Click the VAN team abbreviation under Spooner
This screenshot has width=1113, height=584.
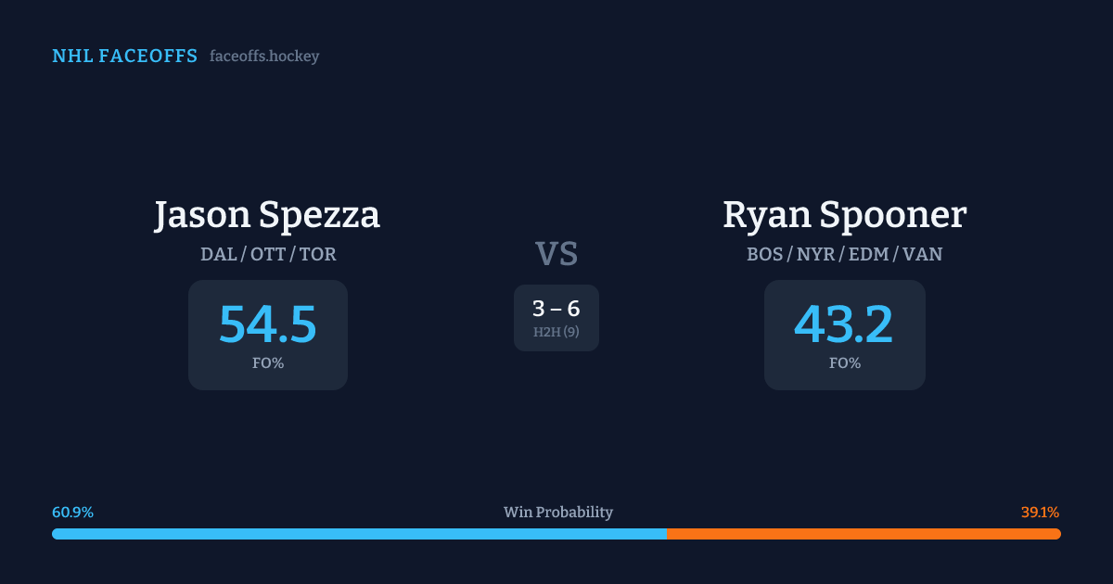point(922,254)
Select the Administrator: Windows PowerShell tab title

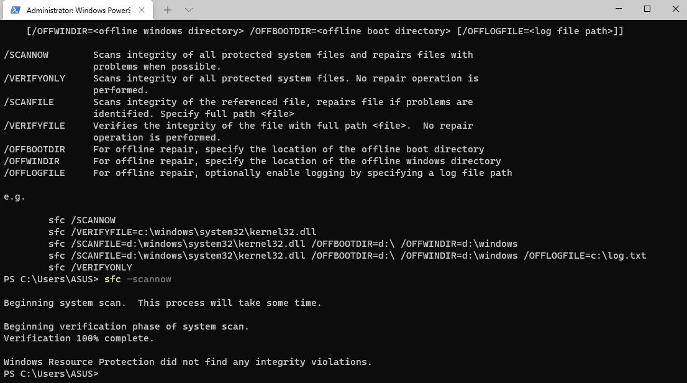[x=79, y=10]
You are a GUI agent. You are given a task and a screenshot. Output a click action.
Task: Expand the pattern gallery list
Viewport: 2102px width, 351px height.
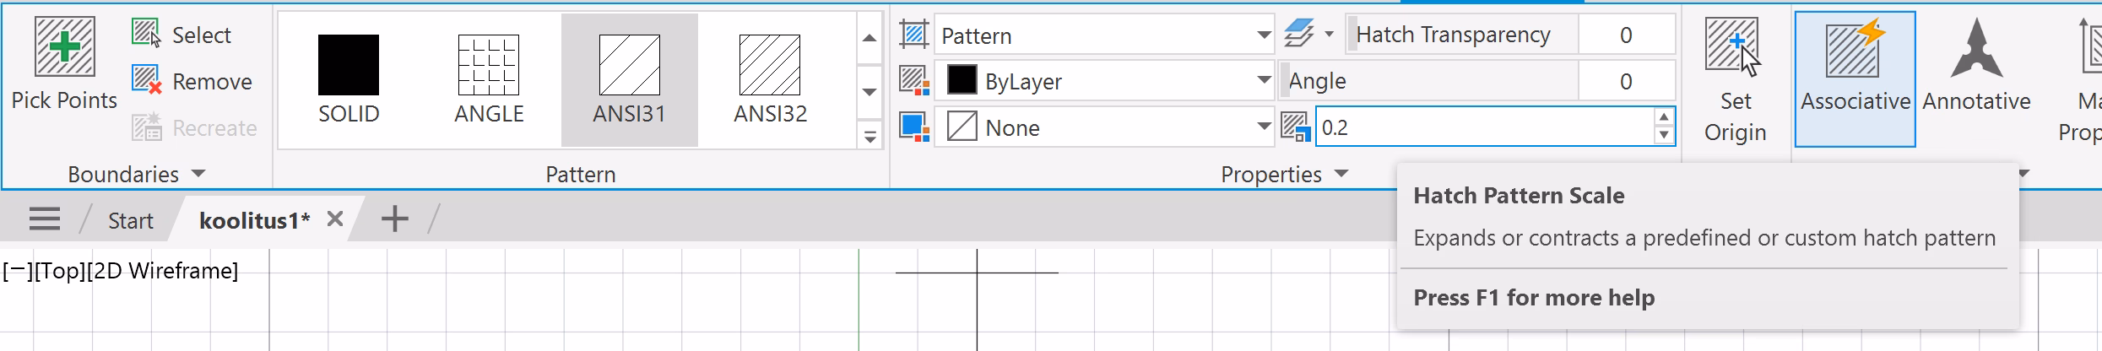870,136
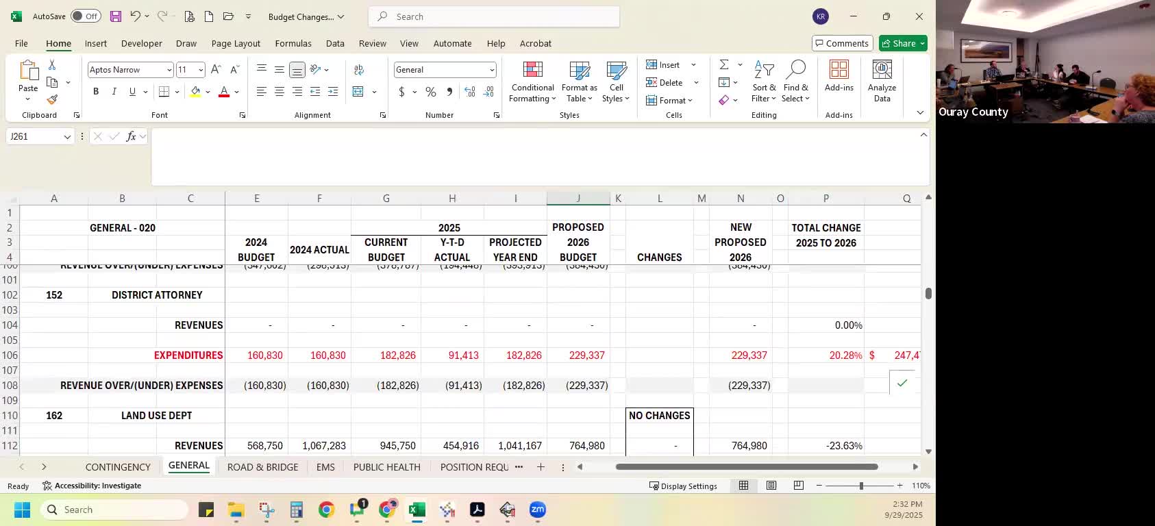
-------------------------
(Problem description): Rescale this listing: write out all its lines again, requests included, and multiply every coordinate in the answers by 0.95, rounding to whole numbers with halves rounded up. Leave the pictures out of your answer.

(Completed task):
Click the VAN team abbreviation under Spooner
This screenshot has width=1113, height=584.
point(876,241)
Select the Administrator: Windows PowerShell tab title

[x=75, y=10]
You are a GUI agent. You are given a task and a screenshot. Output a click action.
Task: Expand the pattern gallery list
Viewport: 2102px width, 351px height.
827,129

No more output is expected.